The Petitioners were informed in an e-mail from Director Nitcher that the Kansas Department of Education had arranged for them to evaluate the Ramada Inn over their lunch hours on November 22, 2004, and to evaluate the Holidome over their lunch hours on November 23, 2004. (Id. at p. 25, lines 8 to 17.) The record reflects that two e-mails were sent by Mr. Nitcher to the Petitioners regarding the hotel evaluations. (Exhibits 1 and 3.) In the second of the two e-mails regarding the arrangements which had been made for the evaluations, the Petitioners were told that “both hotels plan to provide an ‘informal’ lunch for you while you tour the facilities.” (Transcript, p. 8, lines 1 to 3.) However, there was no mention of the arrangements, if any, which had been made by the Kansas Department of Education regarding payment for the lunches. (Transcript, p. 38, lines 14 to 16.)
The Petitioners followed the instructions provided by their superiors at the Kansas Department of Education and participated in the hotel evaluations. (Id. at p. 109, lines 8 to 12.) Moreover, the parties have stipulated that all of the Petitioners except Lori Chapman ate lunch during the Holidome evaluation and that all of the Petitioners except Theresa Cote ate lunch during the Ramada Inn evaluation. (Id. at p. 96, lines 7 to 18.) Furthermore, the parties have stipulated that none of the Petitioners were aware of who was paying for the lunches in question. (Id. at p. 102, lines 12 to 25.) However, the record reflects that the lunches were ultimately paid for by the Kansas Department of Education in February of 2005, which was prior to the filing of the Complaints in this case. (Id. at p. 31, lines 4 to 24.)
An Investigator for the Kansas Governmental Ethics Commission filed Complaints against the Petitioners on or about March 2, 2005. (See Governmental Ethics Commission Complaint Nos. 364 to 378.) The Complaints were signed by William D. Beightel. (Id. and Transcript at p. 46, lines 13 to 25.) In the Complaints, Mr.

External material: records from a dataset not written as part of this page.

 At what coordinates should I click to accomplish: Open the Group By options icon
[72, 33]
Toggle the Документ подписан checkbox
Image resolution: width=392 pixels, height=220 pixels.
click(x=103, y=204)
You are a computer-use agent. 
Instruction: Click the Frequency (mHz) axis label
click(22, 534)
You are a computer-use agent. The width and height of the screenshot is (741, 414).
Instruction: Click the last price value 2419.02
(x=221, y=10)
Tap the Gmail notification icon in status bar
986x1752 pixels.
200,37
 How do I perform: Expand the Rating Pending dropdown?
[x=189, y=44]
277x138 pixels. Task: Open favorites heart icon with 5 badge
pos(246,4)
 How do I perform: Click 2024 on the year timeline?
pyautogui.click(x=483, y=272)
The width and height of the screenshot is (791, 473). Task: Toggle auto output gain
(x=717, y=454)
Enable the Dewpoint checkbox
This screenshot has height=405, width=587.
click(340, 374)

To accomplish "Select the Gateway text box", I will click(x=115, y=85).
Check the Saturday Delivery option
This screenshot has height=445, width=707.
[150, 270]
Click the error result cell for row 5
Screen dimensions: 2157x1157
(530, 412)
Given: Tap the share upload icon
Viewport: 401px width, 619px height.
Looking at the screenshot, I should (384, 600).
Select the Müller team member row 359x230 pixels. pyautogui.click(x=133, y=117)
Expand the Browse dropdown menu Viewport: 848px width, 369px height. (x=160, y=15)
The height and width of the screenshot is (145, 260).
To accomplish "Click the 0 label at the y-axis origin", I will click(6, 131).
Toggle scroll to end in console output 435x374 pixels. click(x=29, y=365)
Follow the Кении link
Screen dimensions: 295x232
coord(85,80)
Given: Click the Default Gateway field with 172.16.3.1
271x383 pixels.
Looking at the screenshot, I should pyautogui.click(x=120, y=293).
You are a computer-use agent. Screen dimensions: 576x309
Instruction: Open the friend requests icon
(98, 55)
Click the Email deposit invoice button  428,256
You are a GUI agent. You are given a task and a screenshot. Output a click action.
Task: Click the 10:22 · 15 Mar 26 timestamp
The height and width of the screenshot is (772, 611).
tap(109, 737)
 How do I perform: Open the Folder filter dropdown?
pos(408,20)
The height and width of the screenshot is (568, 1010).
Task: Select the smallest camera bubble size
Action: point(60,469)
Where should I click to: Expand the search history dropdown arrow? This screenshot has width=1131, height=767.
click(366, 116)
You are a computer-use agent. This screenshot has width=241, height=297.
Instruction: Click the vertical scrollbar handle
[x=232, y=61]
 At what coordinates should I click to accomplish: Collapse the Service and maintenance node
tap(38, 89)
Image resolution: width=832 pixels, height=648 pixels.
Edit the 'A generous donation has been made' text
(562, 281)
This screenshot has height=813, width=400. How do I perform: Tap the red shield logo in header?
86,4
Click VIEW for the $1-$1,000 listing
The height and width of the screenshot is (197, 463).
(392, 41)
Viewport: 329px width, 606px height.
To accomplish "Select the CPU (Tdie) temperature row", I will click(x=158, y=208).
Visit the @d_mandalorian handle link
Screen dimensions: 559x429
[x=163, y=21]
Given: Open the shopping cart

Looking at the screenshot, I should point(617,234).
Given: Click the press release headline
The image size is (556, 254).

Beightel alleged that the Petitioners had “accepted a free meal from a source outside of state government . . . in violation of K.S.A. 46-237a(c).” (See Complaint Nos. 364 to 378.) Mr. Beightel did not allege in the Complaints that the actions of the Petitioners were intentional. (Id.) Moreover, Mr. Beightel admitted at the Commission hearing held on May 23, 2005, that he had “no evidence that [the Petitioners] intended to violate the statute.” (Transcript at p. 67, lines 19 to 25.)
At the Commission hearing, Ronald K. Nitcher testified regarding the arrangements that he and Mr. Dennis had made for the Petitioners to evaluate the Ramada Inn and Holidome. (Id. at pp. 18 to 45 and 74 to 86.) In his capacity as Director of Fiscal Services and Operations, Mr. Nitcher testified that he was concerned about controlling the expenses associated with the meetings and conferences conducted by the Kansas Department of Education. (Id. at p. 37, lines 11 to 14.) He further testified that his communications with the Petitioners regarding the arrangements which the Kansas Department of Education had made for the hotel evaluations were contained in the written e-mails. (Id. at p. 19, lines 8 to 20; and, Exhibits 1 and 3.) Mr. Nitcher also testified that there was nothing in the e-mails to suggest that the lunches were being provided free by the hotels. (Id. at p. 35, line 22 to p. 36, line 2.)
Furthermore, Mr. Nitcher testified that the hotel evaluations arranged by the Kansas Department of Education specifically included an evaluation of the food service. (Id. at p. 37, lines 20 to 23.) In addition, he testified that food quality is an important part of the conferences and meetings conducted by the Kansas Department of Education and that the Department relied on the Petitioners’ opinions, comments and evaluation of the two hotels. (Id. at p. 39, line 19 to p. 40, line 1.) However, the Petitioners had no authority to enter into a contract with the hotels or to make decisions on behalf of the Kansas Department of Education. (Id. at p. 37, lines 15 to 19.)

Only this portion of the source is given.